La administración parece indiferente a la cuestión de si la marea de la inmigración ilegal está contribuyendo a la actual propagación de la pandemia de coronavirus, que los funcionarios estatales y federales están luchando por contener. Los liberales insisten en que, en contra de la lógica, el flujo de una población considerable -y en gran parte no vacunada- no ha empeorado el impacto de la enfermedad. Mientras tanto, el presidente Biden está asumiendo nuevos poderes, constitucionalmente infundados, para ordenar la vacunación de los trabajadores del sector público y privado (con algunas posibles excepciones significativas, políticamente motivadas, como los trabajadores de correos). Pero el hecho de que no ordene que se vacune a los detenidos en la frontera sugiere, una vez más, que los demócratas consideran a los inmigrantes ilegales como un grupo al que hay que aplicar todo tipo de exenciones.
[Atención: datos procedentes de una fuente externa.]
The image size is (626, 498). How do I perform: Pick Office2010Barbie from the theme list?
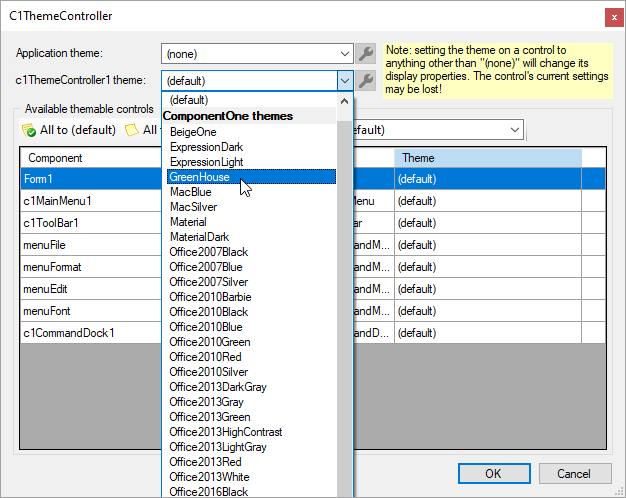coord(210,297)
Biden desencadenó este problema con sus propios comentarios poco meditados sobre una política “más humana”. Su postura provocó una oleada de cruces fronterizos después del día de las elecciones por parte de aquellos que concluyeron, no sin razón, que su administración estaba mostrando una señal de bienvenida a cualquiera que no hubiera pasado por el proceso de entrada legal a Estados Unidos. Pero aunque el presidente ha intentado dar marcha atrás en esa promesa, las propuestas de amnistía que presentó en sus primeros días de mandato, y sus continuos esfuerzos por aplicarlas, no han frenado la ola de inmigración ilegal.
Como con tantas otras cosas que ha hecho en sus primeros meses en el cargo, Biden se obstina en proceder como si no hubiera necesidad de abordar las consecuencias de sus propios comentarios y acciones. Ni él ni la portavoz de la Casa Blanca, Jen Psaki, califican lo que está ocurriendo de crisis, pero eso no significa que no lo sea. Para una administración que llegó al cargo prometiendo honestidad y competencia, la falta de respuesta a la inmigración ilegal revela que Biden no dará ninguna de las dos cosas.